"""

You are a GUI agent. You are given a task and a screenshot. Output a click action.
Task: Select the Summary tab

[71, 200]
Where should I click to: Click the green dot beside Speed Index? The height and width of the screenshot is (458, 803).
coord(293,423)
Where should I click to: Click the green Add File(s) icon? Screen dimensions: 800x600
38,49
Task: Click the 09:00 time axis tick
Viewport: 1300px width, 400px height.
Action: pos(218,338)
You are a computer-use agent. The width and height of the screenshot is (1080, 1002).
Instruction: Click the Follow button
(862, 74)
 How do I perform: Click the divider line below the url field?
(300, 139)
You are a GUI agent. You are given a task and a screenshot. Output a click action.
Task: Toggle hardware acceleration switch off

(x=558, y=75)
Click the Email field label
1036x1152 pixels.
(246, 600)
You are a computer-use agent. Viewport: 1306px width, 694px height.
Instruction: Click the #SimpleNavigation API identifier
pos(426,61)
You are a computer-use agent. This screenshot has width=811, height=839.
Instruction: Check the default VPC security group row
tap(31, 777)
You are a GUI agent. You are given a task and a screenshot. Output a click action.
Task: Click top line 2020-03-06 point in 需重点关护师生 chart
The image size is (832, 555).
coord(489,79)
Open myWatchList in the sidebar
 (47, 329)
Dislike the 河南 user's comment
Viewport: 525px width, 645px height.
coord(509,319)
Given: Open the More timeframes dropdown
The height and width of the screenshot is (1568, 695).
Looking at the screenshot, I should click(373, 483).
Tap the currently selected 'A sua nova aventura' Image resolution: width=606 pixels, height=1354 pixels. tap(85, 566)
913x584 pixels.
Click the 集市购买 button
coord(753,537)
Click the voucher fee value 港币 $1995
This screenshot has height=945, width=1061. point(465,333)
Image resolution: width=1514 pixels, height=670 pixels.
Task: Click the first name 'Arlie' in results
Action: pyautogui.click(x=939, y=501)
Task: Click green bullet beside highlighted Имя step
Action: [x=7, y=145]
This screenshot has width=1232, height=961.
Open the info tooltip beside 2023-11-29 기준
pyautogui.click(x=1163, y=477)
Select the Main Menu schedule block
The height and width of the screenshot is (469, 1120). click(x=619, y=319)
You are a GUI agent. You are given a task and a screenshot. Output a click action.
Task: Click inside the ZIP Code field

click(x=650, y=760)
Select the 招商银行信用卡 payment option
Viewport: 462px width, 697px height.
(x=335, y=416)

"""

Using the data above, extract exactly the lines from the one that holds "How do I perform: Click" to the one that holds "Tap the currently", both ends included, and no others.

> **RESPONSE**
 How do I perform: Click the divider line below the url field?
(300, 139)
You are a GUI agent. You are given a task and a screenshot. Output a click action.
Task: Toggle hardware acceleration switch off

(x=558, y=75)
Click the Email field label
1036x1152 pixels.
(246, 600)
You are a computer-use agent. Viewport: 1306px width, 694px height.
Instruction: Click the #SimpleNavigation API identifier
pos(426,61)
You are a computer-use agent. This screenshot has width=811, height=839.
Instruction: Check the default VPC security group row
tap(31, 777)
You are a GUI agent. You are given a task and a screenshot. Output a click action.
Task: Click top line 2020-03-06 point in 需重点关护师生 chart
The image size is (832, 555).
coord(489,79)
Open myWatchList in the sidebar
 (47, 329)
Dislike the 河南 user's comment
Viewport: 525px width, 645px height.
coord(509,319)
Given: Open the More timeframes dropdown
The height and width of the screenshot is (1568, 695).
Looking at the screenshot, I should click(373, 483).
Tap the currently selected 'A sua nova aventura' Image resolution: width=606 pixels, height=1354 pixels. tap(85, 566)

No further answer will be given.